Friday, August 08, 2003
The U.S. Navy Blue Book Online
A tool sometimes used by officers in the Navy is the "Blue Book", which is the informal name for the Naval Register or lineal list. The Naval Register lists every officer in the Navy and his rank relative to every other officer. There are actually three Blue Books: NAVPERS 15018, Register of Commissioned and Warrant Officers of the Active Duty List; NAVPERS 15009, Register of Commissioned and Warrant Officers of the United States Naval Reserve; and NAVPERS 15939, Register of Retired Commissioned and Warrant Officers, Regular and Reserve, of the USN. The Navy has now posted these lists as PDF files online, where they can be viewed in alphabetical, lineal number or designator order. Pretty cool and very useful for many purposes. This is part of the online version of the Bureau of Personnel (BUPERS) CD, a document full of of staggering ugliness, bad Web design and really useful information.
posted by Ray Trygstad |
12:00 PM
Secure FTP Clients
I came back from vacation and read the minutes of the IT Security Committee here at Illinois Institute of Technology, and it seems they adopted some new security standards. One says "No clear-text passwords are allowed on the network (this means no telnet or ftp, use ssh and sftp instead)". I started urging use of SSH instead of telnet about...oh...six years ago!

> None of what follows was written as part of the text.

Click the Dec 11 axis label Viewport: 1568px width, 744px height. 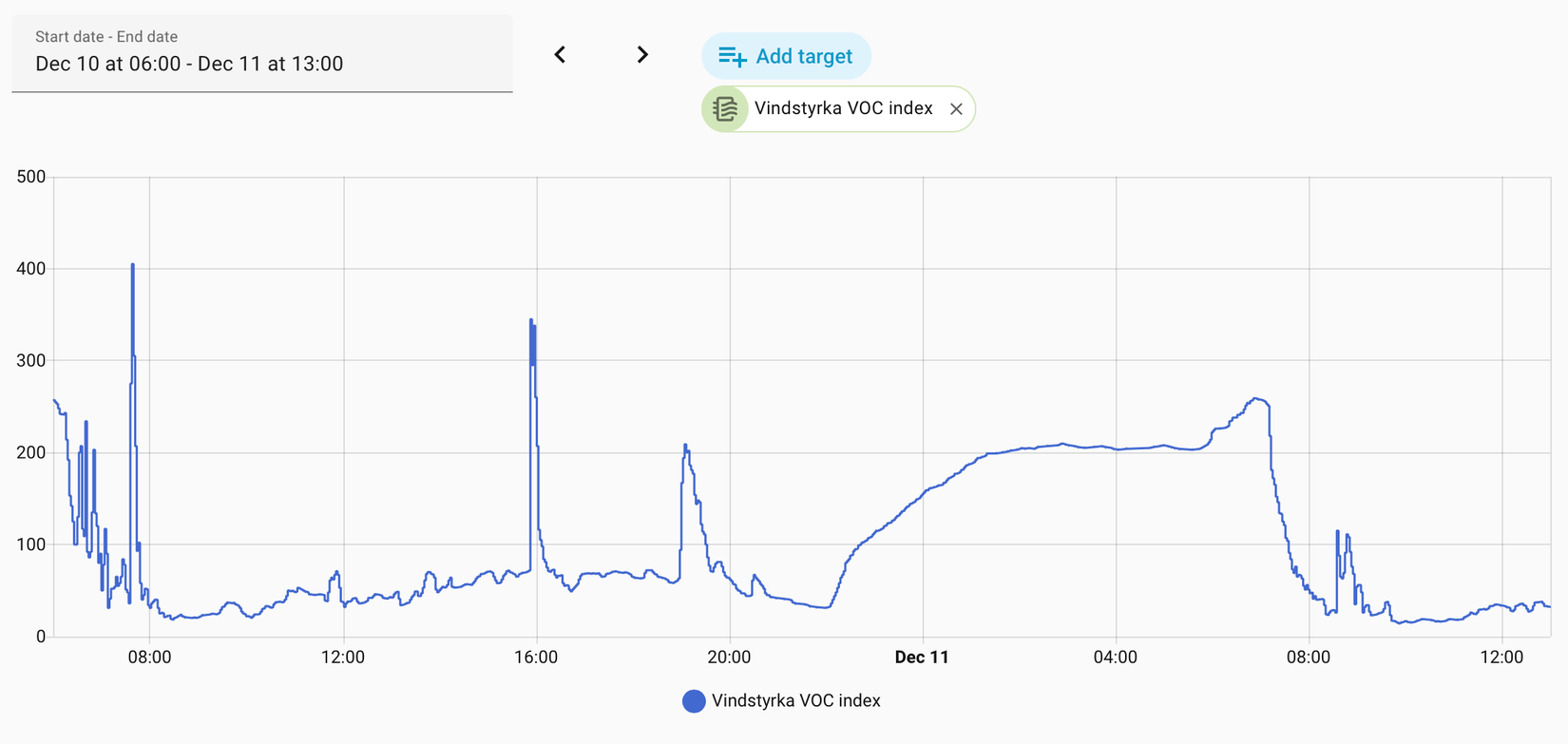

I have long since removed telnet from any servers I run, requiring the use of SSH instead, but we have not made the switch to Secure FTP. Secure FTP comes in several flavors: the most common are SFTP,which uses SSH to secure the login and commands, and SSL FTP, which uses Secure Sockets Layer to encrypt both login and data transfer. I have investigated Secure FTP clients and have already found one that looks pretty good: Filezilla, an open source SFTP project (I much prefer use of open source products, if you haven't noticed yet..). Others look promising: WinSCP (SFTP and SCP), Secure FTP (a Java-based SSL FTP client). My favorite FTP client, Smart FTP, only supports SSL FTP. I guess I'll have to look at getting SSL for the FTPD on the servers I support. I am already running vsftpd (Very Secure FTPD) so this should not be much of a stretch. We also need to find out how to run SFTP on Windows machines that run FTP. It is possible to use SSH clients to provide SSH tunneling for FTP clients, and SSH tunneling using PuTTY and PLink can be integrated into Dreamweaver, which is pretty important to the way I do business around here. So I guess we now go to Secure FTP: looks like a real End User Education challenge.